* _RECORDS PROVIDED_:
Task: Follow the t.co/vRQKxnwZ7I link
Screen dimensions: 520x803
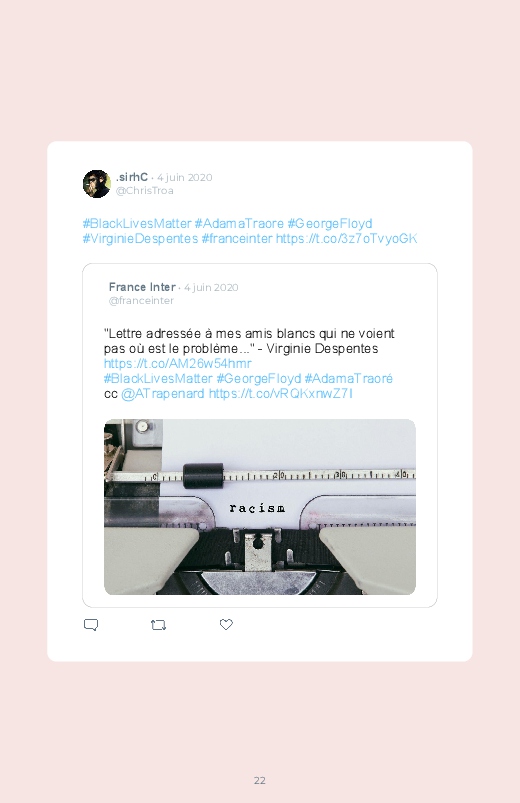Action: [281, 394]
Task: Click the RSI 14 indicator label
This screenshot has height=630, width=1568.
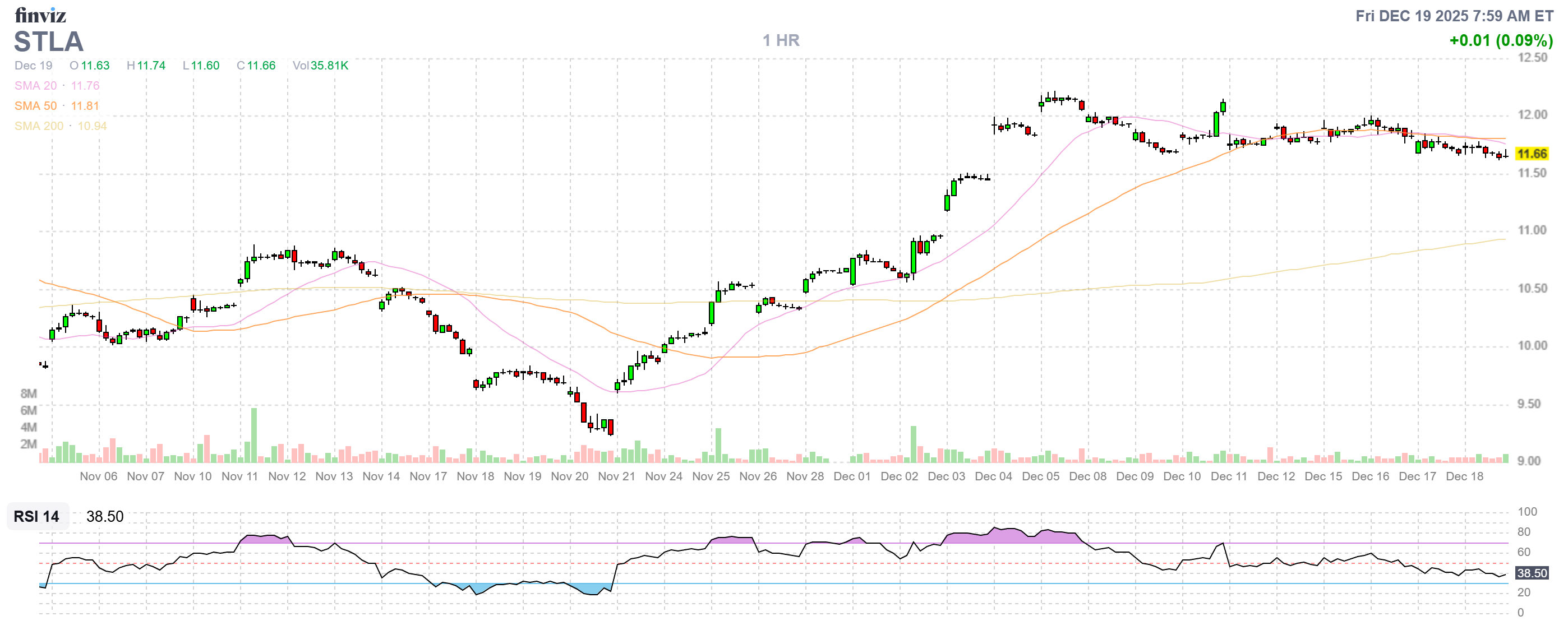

* _DIRECTIVE_: Recast every line of the entries above as a JSON list of strings, one string per line. Omit blank lines and leave the pictures out.

* _THE COMPLETED TASK_:
[
  "Task: Follow the t.co/vRQKxnwZ7I link",
  "Screen dimensions: 520x803",
  "Action: [281, 394]",
  "Task: Click the RSI 14 indicator label",
  "This screenshot has height=630, width=1568."
]